◆ **Source**:
-----
Laptops & Desktops

John Morris & Sean Portnoy

Intel to release three Sandy Bridge Pentium processors on May 22

By | April 15, 2011, 3:50am PDT

Summary: Once the backbone of Intel’s desktop processor lineup, the Pentium brand has since become a value line, sitting between the budget Celeron family and the better performing Core i3 series. Now the chip giant is refreshing its Pentiums with a trio of new CPUs based on the Sandy Bridge platform, releasing them on May 22 [...]

Once the backbone of Intel’s desktop processor lineup, the Pentium brand has since become a value line, sitting between the budget Celeron family and the better performing Core i3 series. Now the chip giant is refreshing its Pentiums with a trio of new CPUs based on the Sandy Bridge platform, releasing them on May 22 according to Fudzilla.
-----
◆ **Dataset rows**:
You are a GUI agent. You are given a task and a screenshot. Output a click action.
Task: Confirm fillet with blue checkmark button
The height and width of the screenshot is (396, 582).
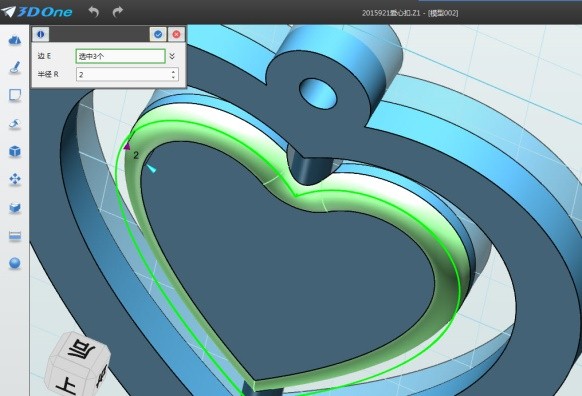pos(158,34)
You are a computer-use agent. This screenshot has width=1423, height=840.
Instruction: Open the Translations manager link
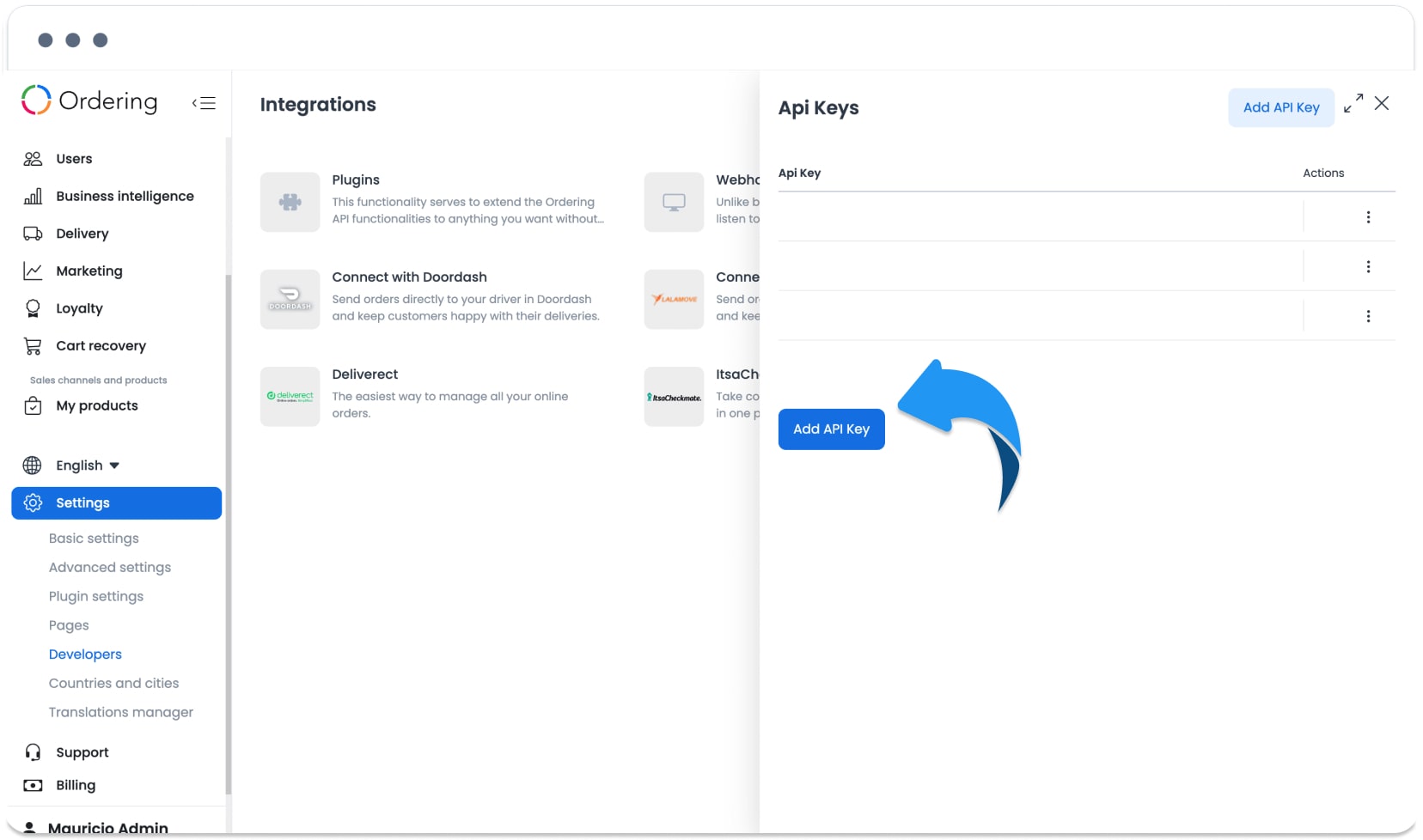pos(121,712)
-----
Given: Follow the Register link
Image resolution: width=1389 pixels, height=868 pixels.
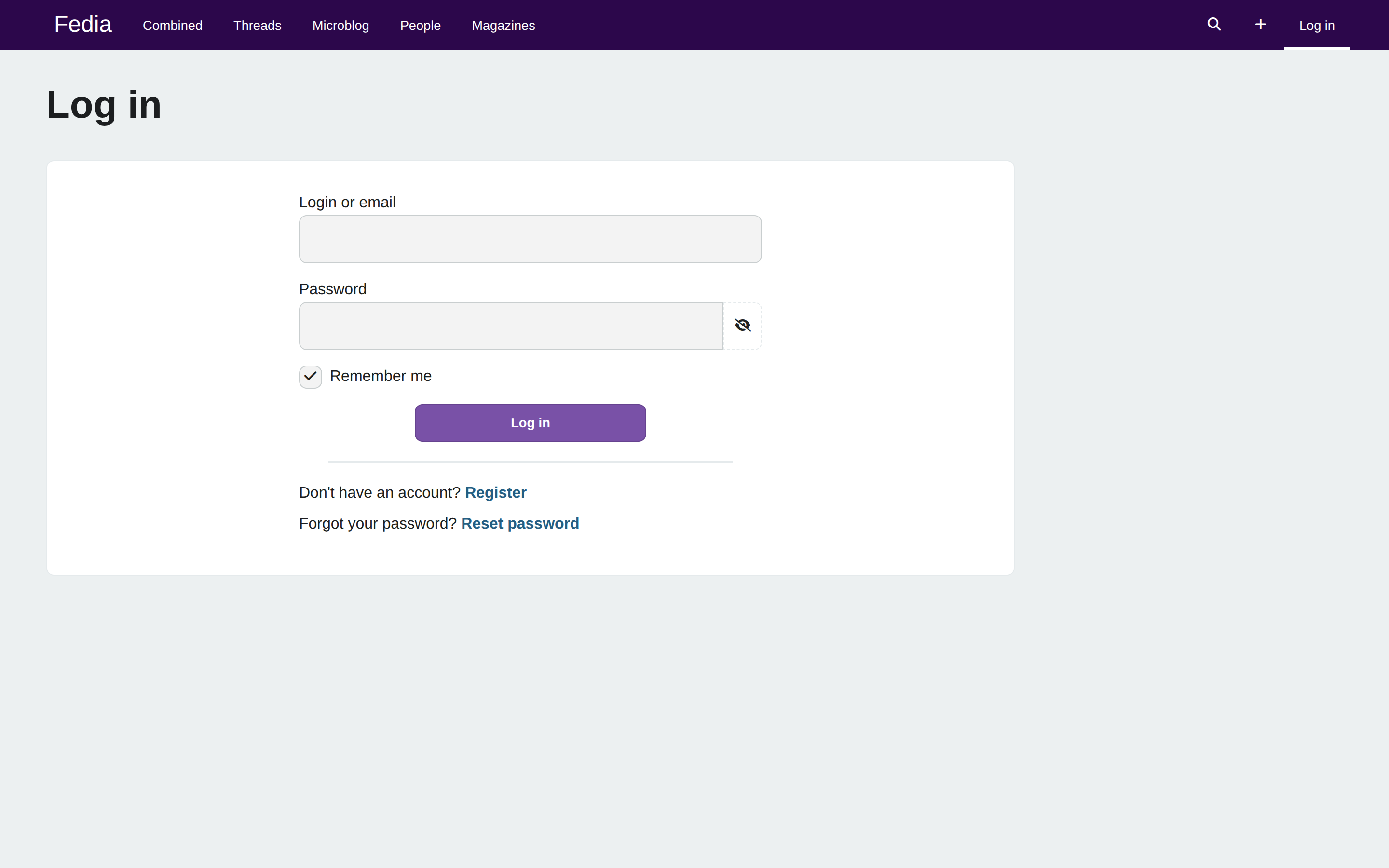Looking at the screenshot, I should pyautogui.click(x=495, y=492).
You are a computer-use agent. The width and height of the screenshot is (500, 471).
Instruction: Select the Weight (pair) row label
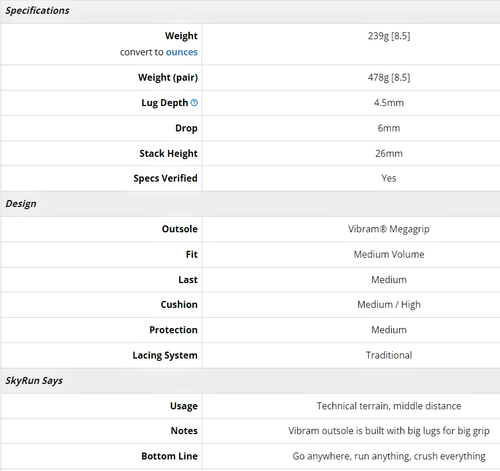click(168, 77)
-----
◆ **Aim**:
Pick up the Intel Pentium article where it ends and write the next few paragraphs.

◆ **Answer to this problem**:
All three new dual-core processors will sell at wholesale for between $50 and $100. The 2.6GHz Pentium G620 will sell for $64, while the Pentium G840 runs at 2.8GHz and costs $75. The fastest of the three, the G850, runs at 2.9GHz and will be priced at $86. Each comes with 3MB of L3 cache and integrated HD graphics, and uses the new Socket 1155. They will compete against AMD’s Athlon II processors for those looking for a little more performance than a bare-bone system using a Celeron CPU.

Anyone out there still use a Pentium processor in their PC? Do you think they represent a good value for a sub-$100 CPU? Let us know in the Comments section.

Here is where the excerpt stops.